Hepimizin herhangi bir mal veya hizmet için ödemeye razı olduğu bir bedel vardır. Örneğin sıcak bir yaz günü buz gibi içeceğe 10 TL ödemeye razı olabilirsiniz. Karlı bir İstanbul sabahında kısacık bir yol için boş bir taksiye 20 TL’yi , takımınızın şampiyonluk maçına 100 TL’yi, Pink Floyd’un tekrar bir araya geleceği bir konsere 1000 TL’yi gözünüzü kırpmadan verebilirsiniz.
Sizin tereddüt etmeden ödemeye razı geleceğiniz bu bedelin yanında bir de bu mal ve hizmetler için piyasada kendiliğinden oluşan ödemeniz yeterli tutarlar vardır. Örneğin susuzluğunuzu 50 kuruşa giderebilir, 100 TL ödemeye razı olduğunuz bileti 50 TL’ye satın alma şansına sahip olabilirsiniz. Ödemeye razı olduğunuz bedel ile gerçek piyasa değeri arasındaki farka tüketici artığı denir ve tüketici refahını ölçmek için kullanılabilir. Tüketici artığının en fazla olduğu ürünlerden birisi içme suyudur. Hayatta kalmak için zaruri ihtiyaçlarımızdan içme suyuna çok fazla para ödemeye razı iken,bugün sadece birkaç TL karşılığında içme suyu temin etmek mümkündür.

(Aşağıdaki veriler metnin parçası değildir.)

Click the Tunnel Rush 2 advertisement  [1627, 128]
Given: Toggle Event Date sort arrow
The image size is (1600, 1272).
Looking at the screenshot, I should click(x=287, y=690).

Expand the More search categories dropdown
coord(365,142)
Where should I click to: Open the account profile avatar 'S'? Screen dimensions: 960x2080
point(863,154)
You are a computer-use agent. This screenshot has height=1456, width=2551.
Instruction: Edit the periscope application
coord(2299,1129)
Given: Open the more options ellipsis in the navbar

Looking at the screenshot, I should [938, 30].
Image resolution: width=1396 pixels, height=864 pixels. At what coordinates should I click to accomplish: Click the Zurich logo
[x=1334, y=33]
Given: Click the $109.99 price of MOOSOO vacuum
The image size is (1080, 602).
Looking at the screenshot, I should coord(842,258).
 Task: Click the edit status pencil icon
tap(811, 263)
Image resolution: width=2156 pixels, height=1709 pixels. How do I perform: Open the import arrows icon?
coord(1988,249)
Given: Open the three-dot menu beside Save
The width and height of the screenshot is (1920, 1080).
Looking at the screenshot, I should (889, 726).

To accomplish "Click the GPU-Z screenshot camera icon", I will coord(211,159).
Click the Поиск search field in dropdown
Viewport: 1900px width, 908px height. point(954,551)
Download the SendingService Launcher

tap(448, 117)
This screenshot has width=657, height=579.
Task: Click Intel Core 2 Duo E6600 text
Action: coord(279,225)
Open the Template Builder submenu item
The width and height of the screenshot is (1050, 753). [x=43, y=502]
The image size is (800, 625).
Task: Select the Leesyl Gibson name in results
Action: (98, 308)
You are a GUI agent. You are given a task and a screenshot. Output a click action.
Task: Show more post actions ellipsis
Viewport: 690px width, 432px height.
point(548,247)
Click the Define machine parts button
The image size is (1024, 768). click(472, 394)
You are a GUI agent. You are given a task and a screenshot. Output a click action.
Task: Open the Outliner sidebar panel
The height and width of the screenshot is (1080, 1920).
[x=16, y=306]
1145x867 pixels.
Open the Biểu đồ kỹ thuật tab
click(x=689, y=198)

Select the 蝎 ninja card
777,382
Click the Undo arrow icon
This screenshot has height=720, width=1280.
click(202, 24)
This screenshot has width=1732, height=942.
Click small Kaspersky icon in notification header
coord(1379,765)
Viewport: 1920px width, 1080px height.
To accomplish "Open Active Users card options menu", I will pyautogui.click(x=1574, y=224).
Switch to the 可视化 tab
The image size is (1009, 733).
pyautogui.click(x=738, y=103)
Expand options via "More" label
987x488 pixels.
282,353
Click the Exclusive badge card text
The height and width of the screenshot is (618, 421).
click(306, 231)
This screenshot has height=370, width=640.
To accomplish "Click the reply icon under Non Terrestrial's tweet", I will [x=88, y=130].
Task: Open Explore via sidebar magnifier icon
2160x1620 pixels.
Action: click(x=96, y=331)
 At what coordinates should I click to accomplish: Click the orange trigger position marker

Toplumsal refahın yüksek olduğu ülkelerde tüketici artığı da yüksektir. Bu cümleyi tersten de okuyabilirsiniz. Devlet, regulatif kurumlarının yaptığı düzenlemelerle piyasının daha rekabetçi hale gelmesini sağlar. Tüketici artığının azalmasına sebep olabilecek birleşme ve satın almaları düzenler, gerekirse engeller. Örneğin Türkiye’de Rekabet Kurulu’nun temel görevi budur. Devletin vergide yaptığı düzenlemeler de ekonomide ve dolayısıyla tüketici artığı üzerinde önemli etkisi olan gelişmelerdir. Tekel konumundaki kurumların amacı ise geliştirdikleri ürün ve servis stratejileri ile tüketici artığını gelir hanelerine yazmaktır.
Peki ünlü arz-talep eğrisindeki değişiklikler tüketici artığını nasıl etkiler ?
Soldaki grafikte arz sabit iken artan talep resmedilmiştir. Bu grafiğin, antioksidan etkisiyle son yıllarda populeritesi hızla artan narı resmettiğini düşünelim.(Reel piyasada bu durumda narın arzı da artacaktır ama bu örnekte sabit kaldığını düşünebiliriz) Talep eğrisi D1′den D2′ye kaymış ve piyasa fiyatı P1′den P2′ye yükselmiştir. Yeni oluşan dengede tüketicinin ödemeye razı geleceği bedel de yükselmiştir ve tüketici artığında sarı renkli bölge ile mavi renkli bölge arasındaki alan kadar artış olmuştur.
Herhangi bir mal veya hizmetten alınan verginin azaltıldığını düşünelim. Örnek olarak mobil internet iletişiminden alınan verginin 2008 yılında %15′ten %5′e düşmesini düşünebilir. Düşen vergilerle mobil operatorler aynı hizmeti daha düşük ücretlerle sunmuş ve daha düşük fiyatlarla daha fazla data kullanımı mümkün olmuştur. Netice olarak, tüketici artığı sağdaki şekilde sarı renkle gösterilen miktar kadar artmıştır. Diğer bir ifade ile tüketici refahı artmıştır. Ek vergilerle tüketici refahının azalacağı da aşikardır.
Tüketici artığımızın fazla olduğu bir gelecek dileğiyle.